Keeping uranium out of the Grand Canyon
Are 21- year-old documents adequate to approve reopening a uranium mine about 15 miles north of the Grand Canyon? The Sierra Club, the Center for Biological Diversity and the Grand Canyon Trust say no, and they're suing the Bureau of Land Management for giving the go-ahead, claiming the agency is violating multiple federal laws by using the decades-old environmental assessment to approve the uranium mine.

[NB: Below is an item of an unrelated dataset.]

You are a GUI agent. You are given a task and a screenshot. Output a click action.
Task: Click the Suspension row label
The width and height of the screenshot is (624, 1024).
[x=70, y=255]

The Arizona I Mine has changed ownership three times since it was permitted. It is now owned by the Canadian Denison Mines Corporation, which plans to begin mining there in the first quarter of 2010. The company proposes to extract 67,000 tons of ore, enough to produce about 900,000 pounds of yellowcake, from a 1,300-foot mine shaft that parallels an underground formation known as a breccia pipe -- a collapsed cavern filled with sediments and uranium ore.
"The breccia pipe mines are some of the highest grade mines in the United States," Denison CEO Ron Hochstein told the Arizona Daily Sun.
Hochstein told the Canwest News Service that the idea that the mine threatens the Grand Canyon ecosystem can't be justified "by any stretch of the imagination'' because of the site's distance from the park and planned environmental protection measures.
The 1988 documents do not include the southwestern willow flycatcher and four kinds of fish - all native to the Colorado River - that have since been added to the U.S. endangered species list. The conservation groups also claim the mine poses a risk to the seeps and springs at the Grand Canyon.
"If there's the potential for the mine to deplete or contaminate aquifers that discharge into the canyon, that's not a risk worth taking," said Taylor McKinnon, public lands campaign director for the Center for Biological Diversity. "... Neither the mining company nor the BLM can guarantee that aquifer depletion or pollution won't happen."
In July the Department of the Interior barred new mining claims on about 1 million acres of federal land around the Grand Canyon for three years. There are as many as 10,000 existing mining claims on BLM and U.S. Forest Service lands near the Grand Canyon. Some 1,100 uranium mining claims are within five miles of the Grand Canyon National Park.